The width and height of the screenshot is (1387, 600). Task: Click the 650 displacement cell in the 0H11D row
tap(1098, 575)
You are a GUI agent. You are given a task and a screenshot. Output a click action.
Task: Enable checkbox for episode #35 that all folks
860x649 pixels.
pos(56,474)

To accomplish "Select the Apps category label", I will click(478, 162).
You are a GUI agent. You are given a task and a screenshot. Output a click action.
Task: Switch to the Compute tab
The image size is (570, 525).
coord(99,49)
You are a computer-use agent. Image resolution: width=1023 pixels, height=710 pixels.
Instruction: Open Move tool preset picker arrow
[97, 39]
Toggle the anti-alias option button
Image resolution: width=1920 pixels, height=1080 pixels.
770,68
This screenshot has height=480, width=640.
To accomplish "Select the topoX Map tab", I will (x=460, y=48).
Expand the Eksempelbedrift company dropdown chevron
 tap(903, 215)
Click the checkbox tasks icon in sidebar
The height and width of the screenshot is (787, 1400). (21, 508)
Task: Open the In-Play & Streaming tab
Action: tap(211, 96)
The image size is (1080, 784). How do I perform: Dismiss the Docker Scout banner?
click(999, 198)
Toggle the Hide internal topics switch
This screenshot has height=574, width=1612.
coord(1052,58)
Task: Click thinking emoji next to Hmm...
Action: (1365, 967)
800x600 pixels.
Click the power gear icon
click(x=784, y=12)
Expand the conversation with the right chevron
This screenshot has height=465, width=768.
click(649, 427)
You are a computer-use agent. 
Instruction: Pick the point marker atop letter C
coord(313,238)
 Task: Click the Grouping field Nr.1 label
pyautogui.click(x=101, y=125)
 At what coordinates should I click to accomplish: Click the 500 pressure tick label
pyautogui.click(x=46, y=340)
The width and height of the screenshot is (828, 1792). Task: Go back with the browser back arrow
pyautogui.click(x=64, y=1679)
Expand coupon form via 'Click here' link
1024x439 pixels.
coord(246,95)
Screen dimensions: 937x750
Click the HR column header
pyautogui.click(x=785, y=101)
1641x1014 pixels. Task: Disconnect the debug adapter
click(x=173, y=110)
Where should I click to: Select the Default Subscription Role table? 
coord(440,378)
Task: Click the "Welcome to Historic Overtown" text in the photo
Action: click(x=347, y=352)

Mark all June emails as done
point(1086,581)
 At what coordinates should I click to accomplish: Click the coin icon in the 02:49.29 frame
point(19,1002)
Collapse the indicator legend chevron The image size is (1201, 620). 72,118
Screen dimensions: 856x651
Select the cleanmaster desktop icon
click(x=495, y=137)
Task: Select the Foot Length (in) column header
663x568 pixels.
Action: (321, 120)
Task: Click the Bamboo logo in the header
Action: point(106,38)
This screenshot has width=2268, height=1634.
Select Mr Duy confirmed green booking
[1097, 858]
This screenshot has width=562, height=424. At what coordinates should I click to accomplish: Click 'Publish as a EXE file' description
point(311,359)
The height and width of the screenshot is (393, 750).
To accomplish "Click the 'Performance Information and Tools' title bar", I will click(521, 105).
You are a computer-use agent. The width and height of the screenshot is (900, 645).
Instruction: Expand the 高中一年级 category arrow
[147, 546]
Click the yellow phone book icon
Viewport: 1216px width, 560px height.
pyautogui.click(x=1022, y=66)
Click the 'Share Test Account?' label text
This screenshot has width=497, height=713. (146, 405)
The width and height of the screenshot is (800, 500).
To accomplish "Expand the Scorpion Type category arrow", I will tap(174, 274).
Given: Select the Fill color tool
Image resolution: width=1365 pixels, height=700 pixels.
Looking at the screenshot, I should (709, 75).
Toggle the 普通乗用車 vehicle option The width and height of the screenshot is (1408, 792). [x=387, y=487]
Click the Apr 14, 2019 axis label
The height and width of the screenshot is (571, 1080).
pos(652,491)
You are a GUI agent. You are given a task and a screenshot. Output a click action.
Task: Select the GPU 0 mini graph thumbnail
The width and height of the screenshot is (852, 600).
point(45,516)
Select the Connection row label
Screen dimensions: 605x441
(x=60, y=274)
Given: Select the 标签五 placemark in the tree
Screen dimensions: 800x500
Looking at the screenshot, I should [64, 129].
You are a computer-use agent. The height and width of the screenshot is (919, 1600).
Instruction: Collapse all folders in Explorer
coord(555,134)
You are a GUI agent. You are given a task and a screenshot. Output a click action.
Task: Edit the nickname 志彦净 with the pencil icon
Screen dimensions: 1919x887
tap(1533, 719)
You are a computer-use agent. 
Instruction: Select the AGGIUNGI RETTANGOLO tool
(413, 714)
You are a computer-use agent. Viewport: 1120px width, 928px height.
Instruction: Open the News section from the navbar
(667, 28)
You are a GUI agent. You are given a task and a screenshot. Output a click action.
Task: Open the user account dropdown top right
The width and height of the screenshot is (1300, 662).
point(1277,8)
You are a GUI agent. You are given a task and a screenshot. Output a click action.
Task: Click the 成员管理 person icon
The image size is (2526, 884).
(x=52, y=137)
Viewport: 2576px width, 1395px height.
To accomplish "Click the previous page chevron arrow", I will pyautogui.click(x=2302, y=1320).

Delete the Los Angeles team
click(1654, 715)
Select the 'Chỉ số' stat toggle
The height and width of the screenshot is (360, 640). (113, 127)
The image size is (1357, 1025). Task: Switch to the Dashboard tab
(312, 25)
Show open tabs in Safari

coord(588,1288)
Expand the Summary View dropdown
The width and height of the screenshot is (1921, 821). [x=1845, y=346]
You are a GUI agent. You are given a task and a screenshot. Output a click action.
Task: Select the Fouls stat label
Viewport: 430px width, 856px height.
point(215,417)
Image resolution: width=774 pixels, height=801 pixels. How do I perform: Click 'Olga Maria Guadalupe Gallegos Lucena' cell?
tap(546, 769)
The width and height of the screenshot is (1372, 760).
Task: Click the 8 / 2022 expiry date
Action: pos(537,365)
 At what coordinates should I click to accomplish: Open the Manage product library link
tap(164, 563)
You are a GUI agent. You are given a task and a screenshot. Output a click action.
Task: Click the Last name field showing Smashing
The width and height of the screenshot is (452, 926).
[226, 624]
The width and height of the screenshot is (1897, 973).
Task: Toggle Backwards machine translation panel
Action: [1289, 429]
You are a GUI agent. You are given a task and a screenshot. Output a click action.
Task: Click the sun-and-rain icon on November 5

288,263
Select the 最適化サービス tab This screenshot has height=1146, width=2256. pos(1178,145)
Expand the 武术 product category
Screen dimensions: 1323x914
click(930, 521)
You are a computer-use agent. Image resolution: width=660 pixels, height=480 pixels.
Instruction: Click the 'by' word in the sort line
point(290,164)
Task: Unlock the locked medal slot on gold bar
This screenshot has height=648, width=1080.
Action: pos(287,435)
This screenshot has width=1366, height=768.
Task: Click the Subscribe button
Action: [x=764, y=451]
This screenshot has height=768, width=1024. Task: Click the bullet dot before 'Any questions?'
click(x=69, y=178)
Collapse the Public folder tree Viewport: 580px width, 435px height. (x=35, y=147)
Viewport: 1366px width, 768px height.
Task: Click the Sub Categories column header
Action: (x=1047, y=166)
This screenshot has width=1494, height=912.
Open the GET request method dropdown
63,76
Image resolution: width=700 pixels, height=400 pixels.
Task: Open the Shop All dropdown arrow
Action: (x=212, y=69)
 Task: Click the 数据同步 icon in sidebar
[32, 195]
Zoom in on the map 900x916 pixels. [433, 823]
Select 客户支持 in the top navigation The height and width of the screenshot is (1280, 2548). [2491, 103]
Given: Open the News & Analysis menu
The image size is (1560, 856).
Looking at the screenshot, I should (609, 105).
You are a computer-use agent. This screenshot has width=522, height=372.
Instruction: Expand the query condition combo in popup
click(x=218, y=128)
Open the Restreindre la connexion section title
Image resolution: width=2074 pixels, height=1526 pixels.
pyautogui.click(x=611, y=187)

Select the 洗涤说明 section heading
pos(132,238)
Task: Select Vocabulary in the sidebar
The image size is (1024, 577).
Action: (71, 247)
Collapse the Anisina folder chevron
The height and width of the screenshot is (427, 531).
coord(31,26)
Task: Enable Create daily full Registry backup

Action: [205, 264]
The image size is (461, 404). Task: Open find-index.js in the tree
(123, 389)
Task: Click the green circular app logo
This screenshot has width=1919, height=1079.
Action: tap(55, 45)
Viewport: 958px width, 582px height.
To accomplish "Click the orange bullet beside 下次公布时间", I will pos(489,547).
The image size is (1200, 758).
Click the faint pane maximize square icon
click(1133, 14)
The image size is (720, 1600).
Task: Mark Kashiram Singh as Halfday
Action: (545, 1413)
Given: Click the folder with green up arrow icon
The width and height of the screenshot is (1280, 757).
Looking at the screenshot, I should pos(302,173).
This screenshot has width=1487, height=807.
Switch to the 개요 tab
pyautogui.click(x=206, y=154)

→ **Exercise task**: Revise the entries that begin at the line with "Given: Select the Fill color tool" and end after the line with "The width and height of the screenshot is (1921, 821).", changing "Dashboard" to "Overview" and leaving everything else as it is.

→ **Answer**:
Given: Select the Fill color tool
Image resolution: width=1365 pixels, height=700 pixels.
Looking at the screenshot, I should (709, 75).
Toggle the 普通乗用車 vehicle option The width and height of the screenshot is (1408, 792). [x=387, y=487]
Click the Apr 14, 2019 axis label
The height and width of the screenshot is (571, 1080).
pos(652,491)
You are a GUI agent. You are given a task and a screenshot. Output a click action.
Task: Select the GPU 0 mini graph thumbnail
The width and height of the screenshot is (852, 600).
point(45,516)
Select the Connection row label
Screen dimensions: 605x441
(x=60, y=274)
Given: Select the 标签五 placemark in the tree
Screen dimensions: 800x500
Looking at the screenshot, I should [64, 129].
You are a computer-use agent. The height and width of the screenshot is (919, 1600).
Instruction: Collapse all folders in Explorer
coord(555,134)
You are a GUI agent. You are given a task and a screenshot. Output a click action.
Task: Edit the nickname 志彦净 with the pencil icon
Screen dimensions: 1919x887
tap(1533, 719)
You are a computer-use agent. 
Instruction: Select the AGGIUNGI RETTANGOLO tool
(413, 714)
You are a computer-use agent. Viewport: 1120px width, 928px height.
Instruction: Open the News section from the navbar
(667, 28)
You are a GUI agent. You are given a task and a screenshot. Output a click action.
Task: Open the user account dropdown top right
The width and height of the screenshot is (1300, 662).
point(1277,8)
You are a GUI agent. You are given a task and a screenshot. Output a click action.
Task: Click the 成员管理 person icon
The image size is (2526, 884).
(x=52, y=137)
Viewport: 2576px width, 1395px height.
To accomplish "Click the previous page chevron arrow", I will pyautogui.click(x=2302, y=1320).

Delete the Los Angeles team
click(1654, 715)
Select the 'Chỉ số' stat toggle
The height and width of the screenshot is (360, 640). (113, 127)
The image size is (1357, 1025). Task: Switch to the Overview tab
(312, 25)
Show open tabs in Safari

coord(588,1288)
Expand the Summary View dropdown
The width and height of the screenshot is (1921, 821). [x=1845, y=346]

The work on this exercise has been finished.